See [this post](for a good explanation on slicing).

In [3]:
# Get the slice from 0 (included) to 2 (excluded)
beatles[:2] # this can also be written as [0:2]

['Paul', 'John']

The slice operation returns a new array, the original array is untouched: 

In [4]:
beatles

['Paul', 'John', 'George', 'Ringo']

**We can change the elements that are contained in a list**: 

In [5]:
beatles[1] = "JohnYoko"
beatles

['Paul', 'JohnYoko', 'George', 'Ringo']

Lists can also be **extended in-place with the `append()` function**:

In [6]:
beatles.append("George Martin")
beatles

['Paul', 'JohnYoko', 'George', 'Ringo', 'George Martin']

Lists can be **concatenated**: 

In [7]:
zeppelin = ["Jimmy", "Robert", "John", "John"]
beatles += zeppelin
beatles

['Paul',
 'JohnYoko',
 'George',
 'Ringo',
 'George Martin',
 'Jimmy',
 'Robert',
 'John',
 'John']

We can **check the length** of a list:

In [8]:
len(zeppelin)

4

Lists can also be **nested**: 

In [9]:
# let's reset the beatles first
beatles = ["Paul", "John", "George", "Ringo"]
bands = [beatles, zeppelin]
bands

[['Paul', 'John', 'George', 'Ringo'], ['Jimmy', 'Robert', 'John', 'John']]

### While Loop Recap

While loops use the `while` keyword, a condition, and the loop body:

In [10]:
a, b = 1, 1
while (b < 1000):
    print(b, end=", ") 
    # end is a parameter of print that defines how the string to be printed ends. 
    # By default, a newline \n is appended, which we overwrite here
    temp = b
    b += a
    a = temp
    # a better way of writing this is using simultaneous assignment: 
    # a, b = b, a + b

1, 2, 3, 5, 8, 13, 21, 34, 55, 89, 144, 233, 377, 610, 987, 

This continues, until the terminating condition is reached. 
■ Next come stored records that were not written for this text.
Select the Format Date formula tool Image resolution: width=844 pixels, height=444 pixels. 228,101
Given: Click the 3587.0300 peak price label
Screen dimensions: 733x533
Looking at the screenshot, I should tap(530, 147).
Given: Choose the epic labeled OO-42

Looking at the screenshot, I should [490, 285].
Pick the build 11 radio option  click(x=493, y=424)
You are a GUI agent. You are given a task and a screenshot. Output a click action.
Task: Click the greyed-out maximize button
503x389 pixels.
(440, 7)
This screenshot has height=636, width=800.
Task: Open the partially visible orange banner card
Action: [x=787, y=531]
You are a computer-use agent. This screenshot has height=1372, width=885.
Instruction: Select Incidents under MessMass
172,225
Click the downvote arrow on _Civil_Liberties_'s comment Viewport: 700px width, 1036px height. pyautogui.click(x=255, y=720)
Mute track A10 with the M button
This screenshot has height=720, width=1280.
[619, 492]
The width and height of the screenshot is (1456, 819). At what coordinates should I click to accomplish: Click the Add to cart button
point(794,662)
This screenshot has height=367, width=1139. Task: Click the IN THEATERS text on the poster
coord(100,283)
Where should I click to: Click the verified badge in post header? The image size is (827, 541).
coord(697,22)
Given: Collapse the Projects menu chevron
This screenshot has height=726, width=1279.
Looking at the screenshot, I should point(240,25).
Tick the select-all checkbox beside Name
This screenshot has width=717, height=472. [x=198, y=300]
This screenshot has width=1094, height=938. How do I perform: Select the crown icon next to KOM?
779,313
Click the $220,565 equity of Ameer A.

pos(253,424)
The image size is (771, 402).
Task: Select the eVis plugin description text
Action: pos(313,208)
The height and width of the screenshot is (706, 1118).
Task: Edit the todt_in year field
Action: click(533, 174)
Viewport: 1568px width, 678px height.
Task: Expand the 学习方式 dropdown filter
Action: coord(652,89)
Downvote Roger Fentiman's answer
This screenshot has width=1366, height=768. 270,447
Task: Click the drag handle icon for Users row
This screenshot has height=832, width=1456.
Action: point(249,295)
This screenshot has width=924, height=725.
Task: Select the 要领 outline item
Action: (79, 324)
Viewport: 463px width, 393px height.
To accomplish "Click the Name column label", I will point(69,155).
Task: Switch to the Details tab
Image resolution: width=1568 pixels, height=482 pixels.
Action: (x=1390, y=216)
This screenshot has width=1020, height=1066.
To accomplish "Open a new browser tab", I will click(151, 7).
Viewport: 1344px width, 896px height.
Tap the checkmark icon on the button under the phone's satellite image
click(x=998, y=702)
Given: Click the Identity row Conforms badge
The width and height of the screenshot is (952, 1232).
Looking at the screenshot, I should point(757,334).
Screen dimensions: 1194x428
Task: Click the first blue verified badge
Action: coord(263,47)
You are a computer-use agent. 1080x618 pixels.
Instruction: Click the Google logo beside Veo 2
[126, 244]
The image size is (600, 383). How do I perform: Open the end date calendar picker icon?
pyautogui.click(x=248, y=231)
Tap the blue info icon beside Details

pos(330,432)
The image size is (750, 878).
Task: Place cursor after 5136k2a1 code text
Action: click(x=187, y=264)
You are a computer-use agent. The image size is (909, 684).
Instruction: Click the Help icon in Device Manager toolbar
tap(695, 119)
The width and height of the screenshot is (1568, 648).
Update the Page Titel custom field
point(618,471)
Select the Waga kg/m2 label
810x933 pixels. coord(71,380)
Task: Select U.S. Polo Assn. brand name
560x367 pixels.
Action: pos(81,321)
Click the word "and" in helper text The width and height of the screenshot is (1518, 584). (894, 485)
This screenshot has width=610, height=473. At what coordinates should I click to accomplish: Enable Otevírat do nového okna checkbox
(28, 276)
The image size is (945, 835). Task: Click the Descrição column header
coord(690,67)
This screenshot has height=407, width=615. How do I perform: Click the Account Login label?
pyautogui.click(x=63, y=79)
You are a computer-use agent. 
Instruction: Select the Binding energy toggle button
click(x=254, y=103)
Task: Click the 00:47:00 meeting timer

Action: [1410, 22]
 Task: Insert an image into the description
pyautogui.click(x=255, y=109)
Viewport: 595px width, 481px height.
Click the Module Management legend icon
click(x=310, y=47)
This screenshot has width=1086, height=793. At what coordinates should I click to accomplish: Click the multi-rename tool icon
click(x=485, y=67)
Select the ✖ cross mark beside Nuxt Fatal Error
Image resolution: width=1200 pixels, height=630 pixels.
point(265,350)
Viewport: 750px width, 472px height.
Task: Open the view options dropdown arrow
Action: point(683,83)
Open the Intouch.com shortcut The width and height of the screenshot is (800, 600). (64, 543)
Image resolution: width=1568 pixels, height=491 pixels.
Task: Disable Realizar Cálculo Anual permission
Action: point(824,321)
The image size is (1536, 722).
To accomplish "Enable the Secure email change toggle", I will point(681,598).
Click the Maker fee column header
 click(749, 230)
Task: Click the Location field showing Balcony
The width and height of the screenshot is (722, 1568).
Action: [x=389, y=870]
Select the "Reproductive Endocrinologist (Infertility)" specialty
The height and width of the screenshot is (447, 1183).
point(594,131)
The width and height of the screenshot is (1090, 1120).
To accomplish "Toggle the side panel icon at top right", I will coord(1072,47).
We can also **use the `break` statement to terminate a loop**: 

In [11]:
a, b = 1, 1
while (True):
    print(b, end=", ") 
    a, b = b, a + b
    if (b > 1000):
        break

1, 2, 3, 5, 8, 13, 21, 34, 55, 89, 144, 233, 377, 610, 987, 

### For Loop Recap


For loops are mainly used to iterate over items of a sequence. 

In [12]:
for member in zeppelin: 
    print(member)

Jimmy
Robert
John
John


When you want to iterate over a sequence of numbers, use the [`range()`](https://docs.python.org/3/library/stdtypes.html#range) function. Range generates a sequence of numbers:

In [13]:
for i in range(10): 
    print (i)

0
1
2
3
4
5
6
7
8
9


## 1. Tuples

[Tuples](https://docs.python.org/3/tutorial/datastructures.html#tuples-and-sequences) are a list-like data structure that are, in contrast to lists **immutable**. 

The purpose of tuples is to store objects of different types. Remember that Lists should only contain homogeneous data; Tuples are designed for the heterogeneous case. 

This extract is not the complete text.